While the debate’s theme was ostensibly foreign policy, both candidates time and again brought their answers back to the domestic economy, jobs, and who would do the better job of building an America for the 21st century.
“After a decade of war, I think we all recognize we have to do some nation-building at home,” Obama said more than once.
“I certainly don’t want to go back to the policies of the last four years,” Romney retorted. “It hasn’t worked.”
Within that common goal of steering the discussion to the economy, each candidate seemed to have a particular agenda for the evening. The president seemed intent on portraying his challenger as someone “all over the map,” who lacks the kind of resolve required of the commander in chief. “You keep trying to airbrush history,” Obama told Romney at one point. “Your strategy [on Libya] has been all over the map,” he said at another point.
Romney, on the other hand, seemed to have stepped onto the debate stage at Lynn University in Boca Raton, Fla., determined to debunk the image of him – drawn from his own words, in some cases, as well as portrayals from the Obama camp – as a militarist itching to strike adversaries like Iran with a big stick.

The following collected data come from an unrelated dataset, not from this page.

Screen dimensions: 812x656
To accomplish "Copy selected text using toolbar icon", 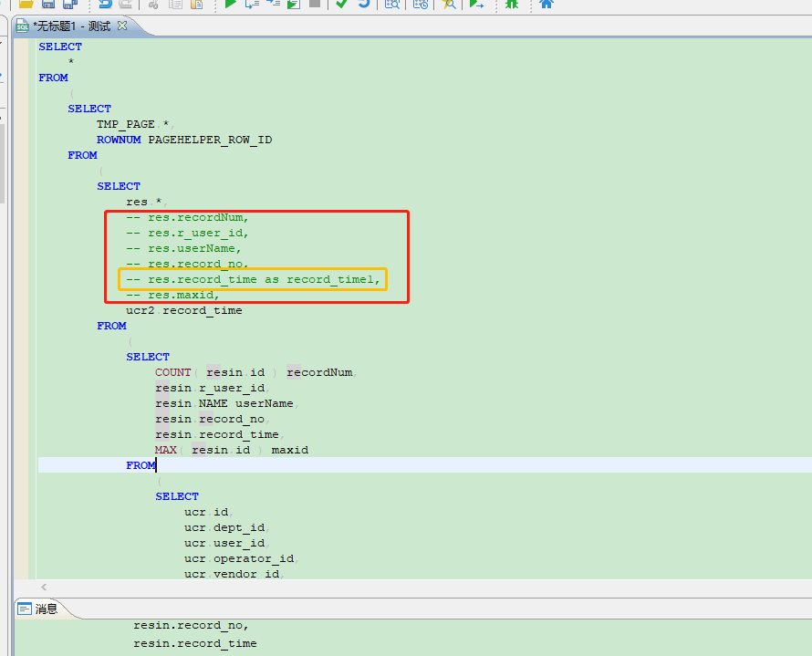I will [174, 4].
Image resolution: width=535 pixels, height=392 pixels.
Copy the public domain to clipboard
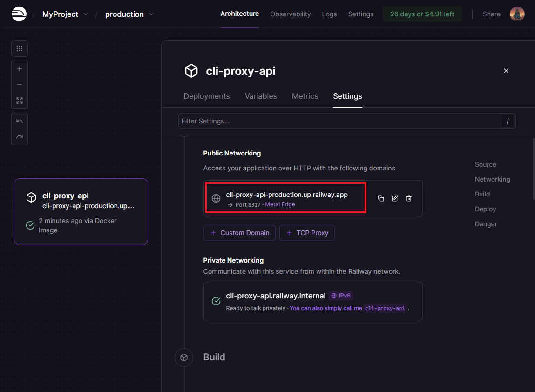point(381,198)
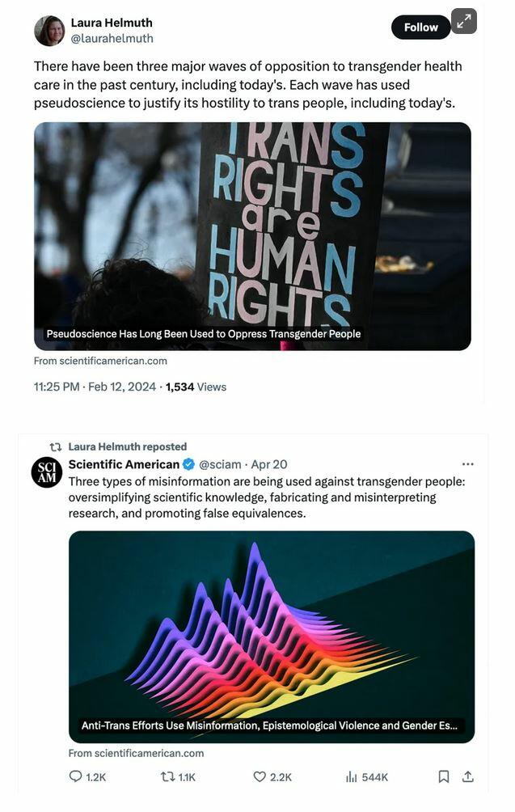Open the @sciam handle link
The width and height of the screenshot is (515, 812).
220,464
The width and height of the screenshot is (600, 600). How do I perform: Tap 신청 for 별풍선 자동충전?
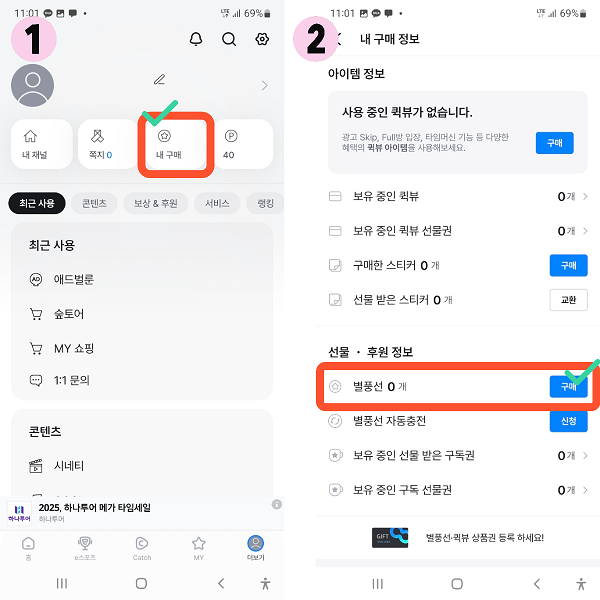pyautogui.click(x=568, y=421)
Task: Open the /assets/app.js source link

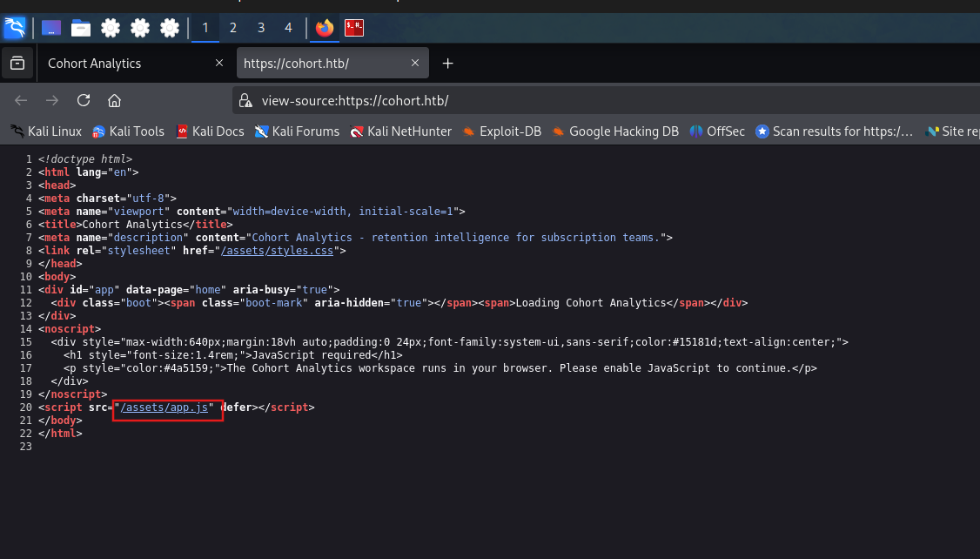Action: pos(164,407)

“We can’t kill ourselves out of this mess,” Romney said, in explaining to moderator Bob Schieffer what he means when he says US foreign policy in the Middle East is “unraveling.”
Using the word “peace” so many times it became clear he was making a point, Romney even spoke positively of the United Nations and the need to work in cooperation with it.
Romney also appeared to take a lesson from the Karl Rove playbook – where rule No. 1 is, attack your opponents' strengths – when he acted to preempt what he figured would be Obama’s touting of the death of Osama bin Laden.
“We’re going to have to do more than killing bad guys,” Romney said in describing what he described as the Middle East’s backward slide under Obama’s foreign policy.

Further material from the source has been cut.